From the entries below, return every line that includes the word "agent".

== Segment start ==

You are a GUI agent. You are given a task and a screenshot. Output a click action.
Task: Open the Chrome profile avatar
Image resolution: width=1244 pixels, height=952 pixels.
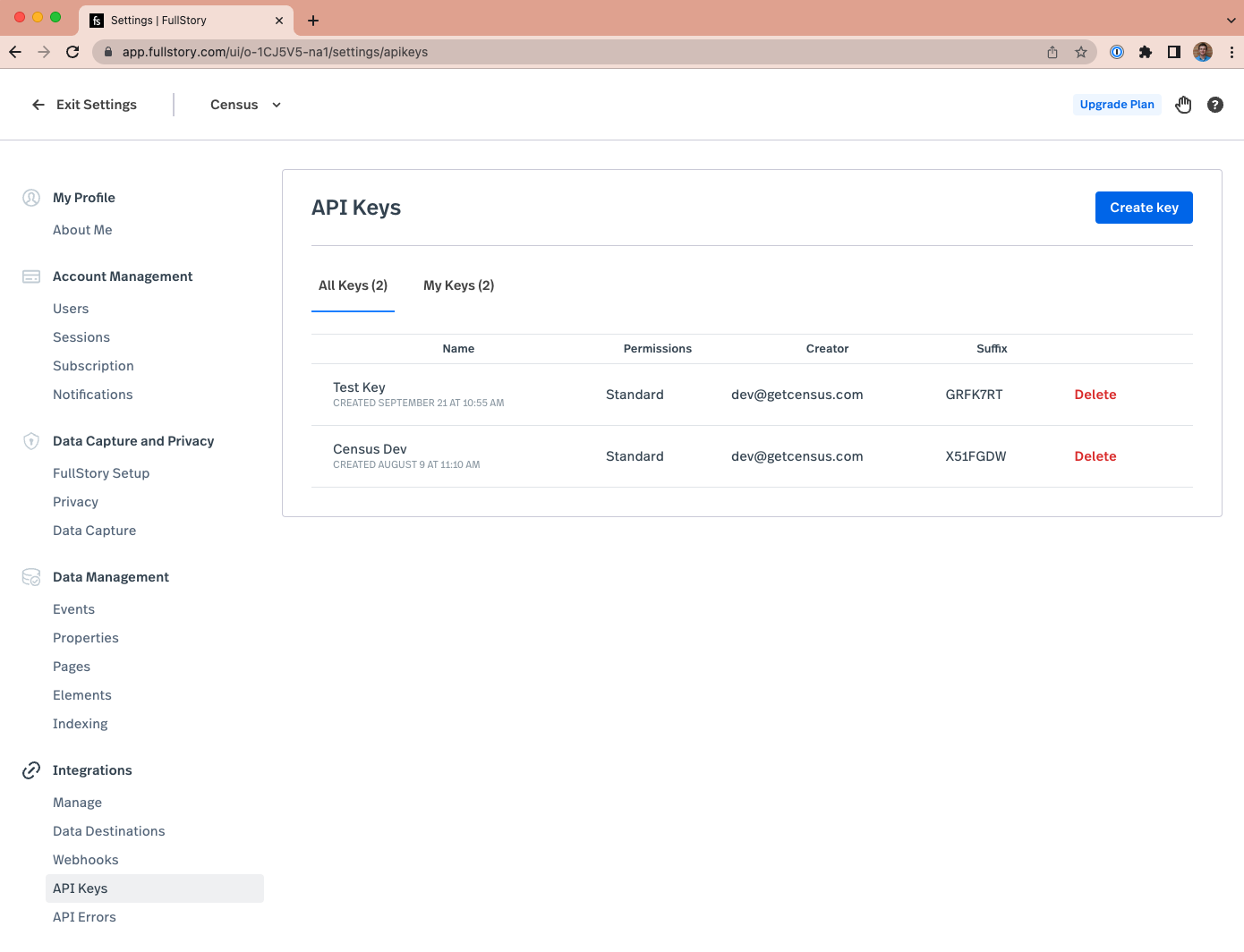point(1202,52)
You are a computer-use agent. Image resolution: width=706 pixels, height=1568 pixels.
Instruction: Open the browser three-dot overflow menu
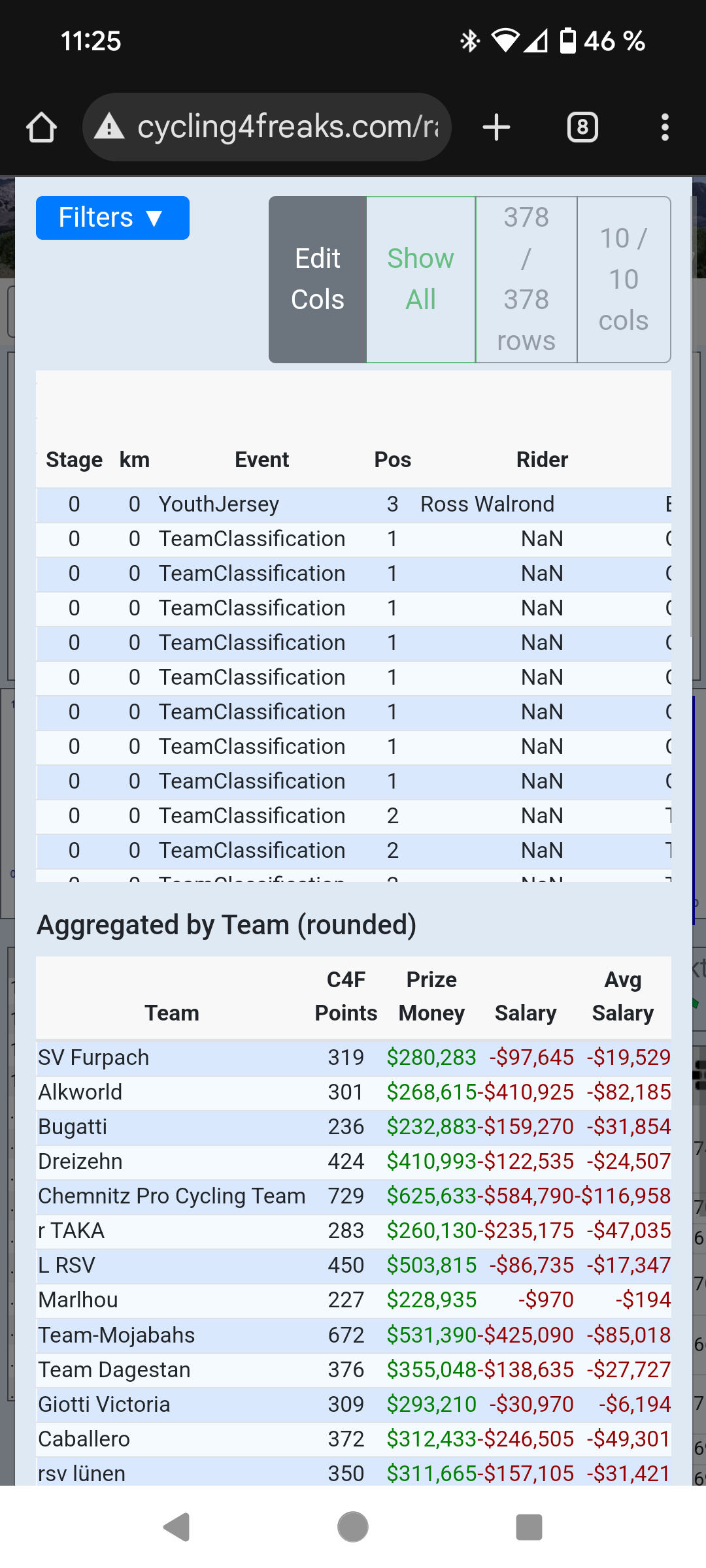pos(665,127)
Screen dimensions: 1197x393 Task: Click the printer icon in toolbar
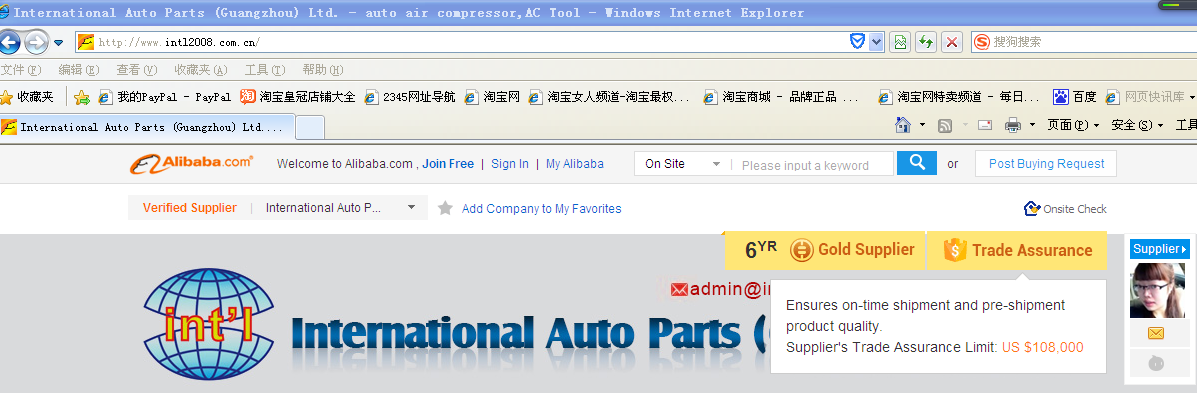point(1013,125)
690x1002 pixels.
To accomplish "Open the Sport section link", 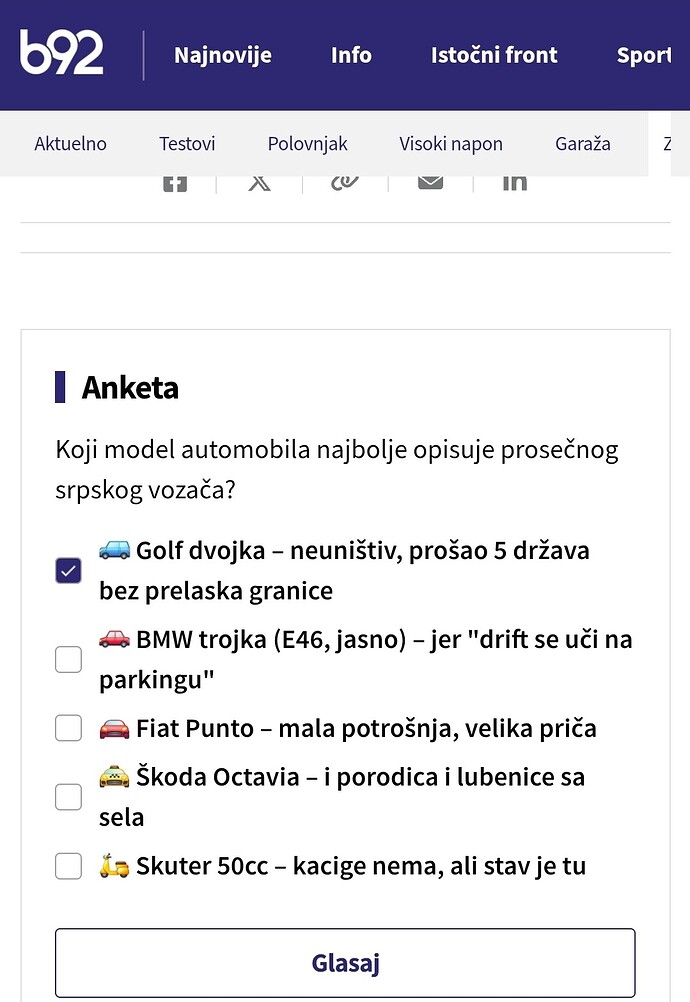I will 644,56.
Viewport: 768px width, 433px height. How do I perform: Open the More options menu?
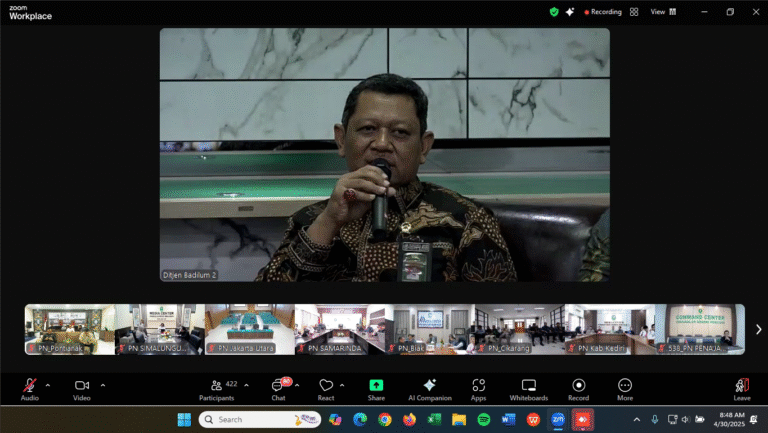(625, 387)
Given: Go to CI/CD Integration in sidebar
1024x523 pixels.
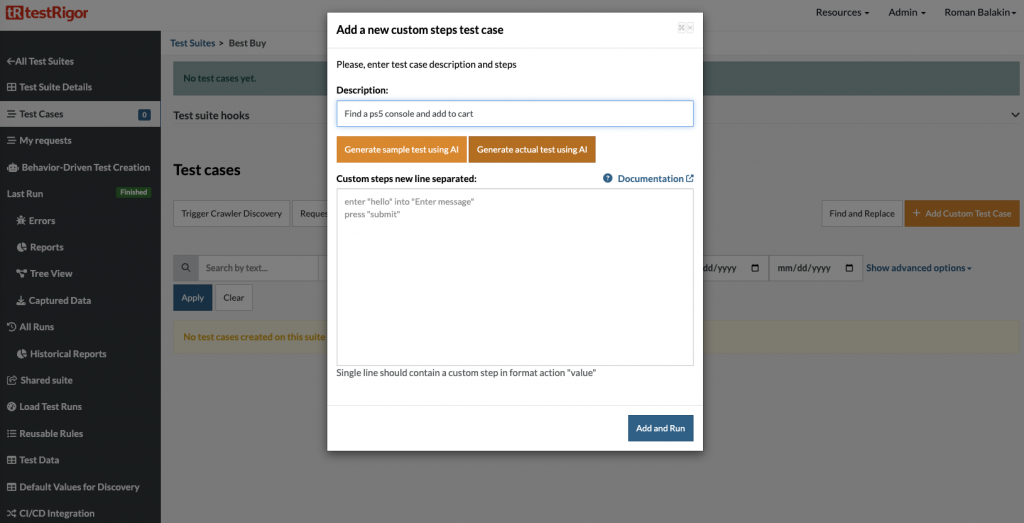Looking at the screenshot, I should (x=56, y=513).
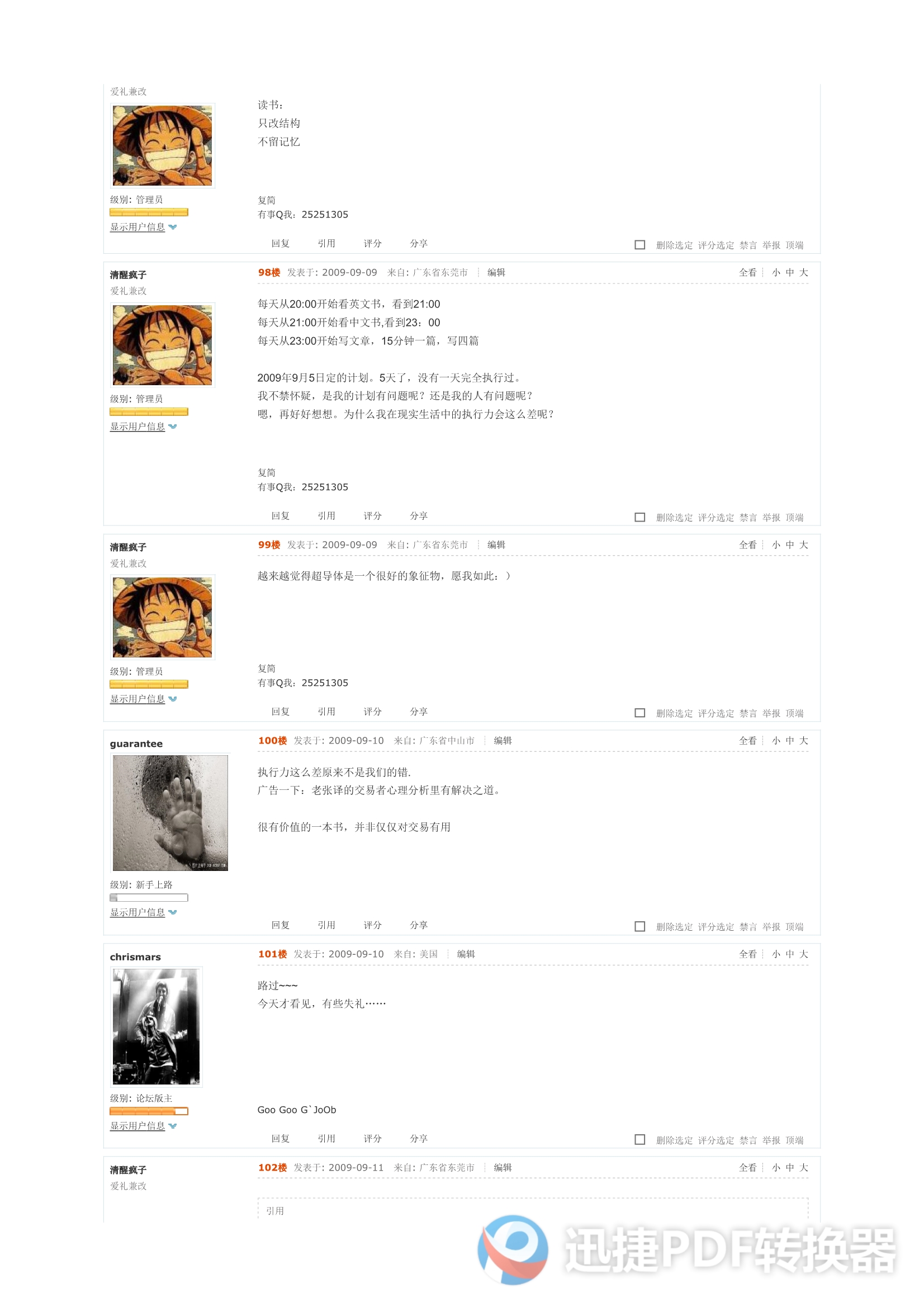Expand 显示用户信息 for chrismars
The height and width of the screenshot is (1307, 924).
(x=137, y=1125)
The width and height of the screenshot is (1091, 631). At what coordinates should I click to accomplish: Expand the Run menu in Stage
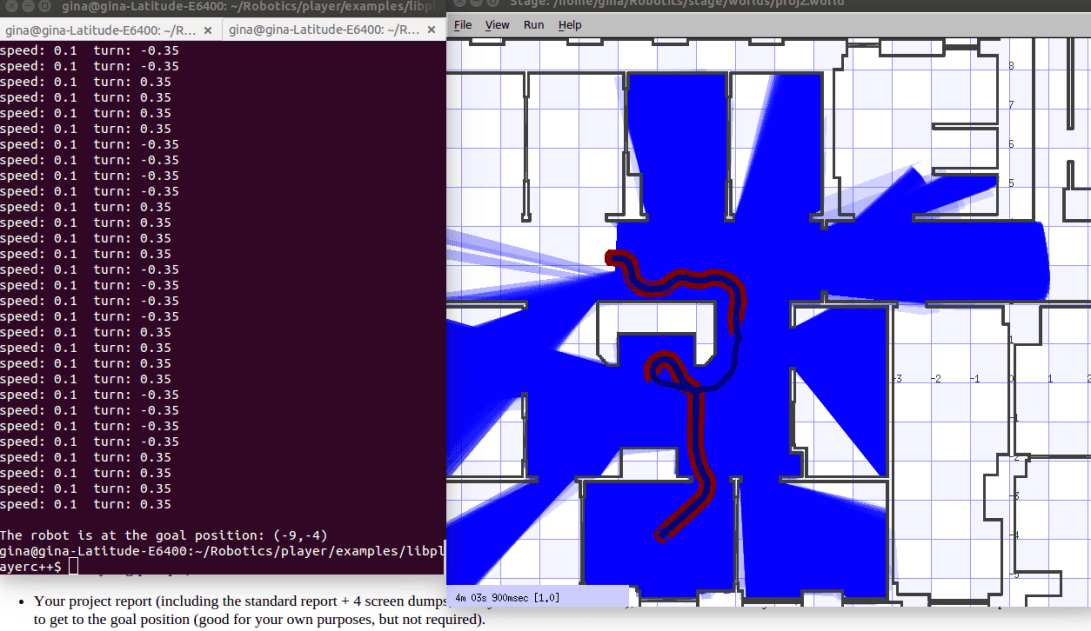tap(534, 25)
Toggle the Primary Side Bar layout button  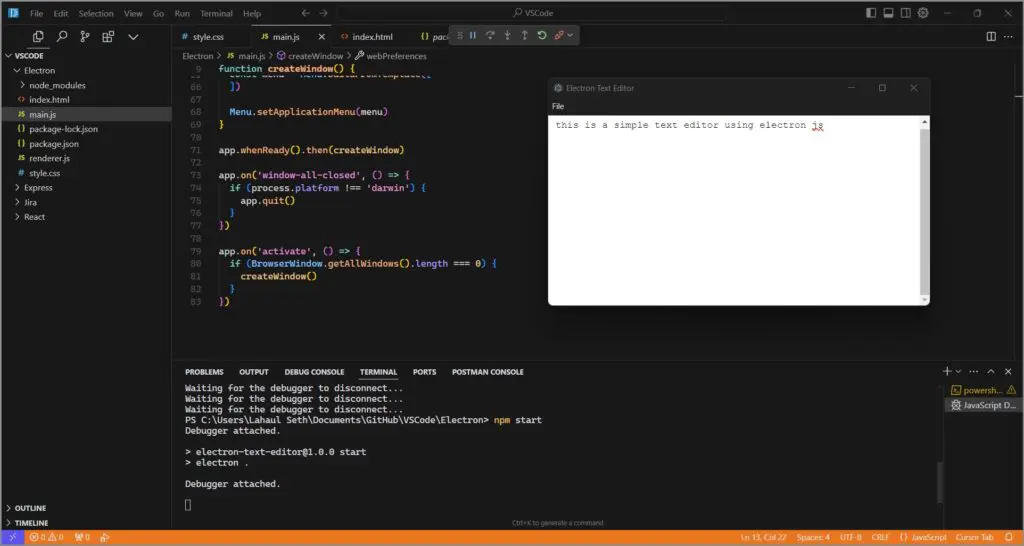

== Segment end ==

Completed task>
You are a GUI agent. You are given a task and a screenshot. Output a click action.
You are a computer-use agent. Image resolution: width=706 pixels, height=1568 pixels.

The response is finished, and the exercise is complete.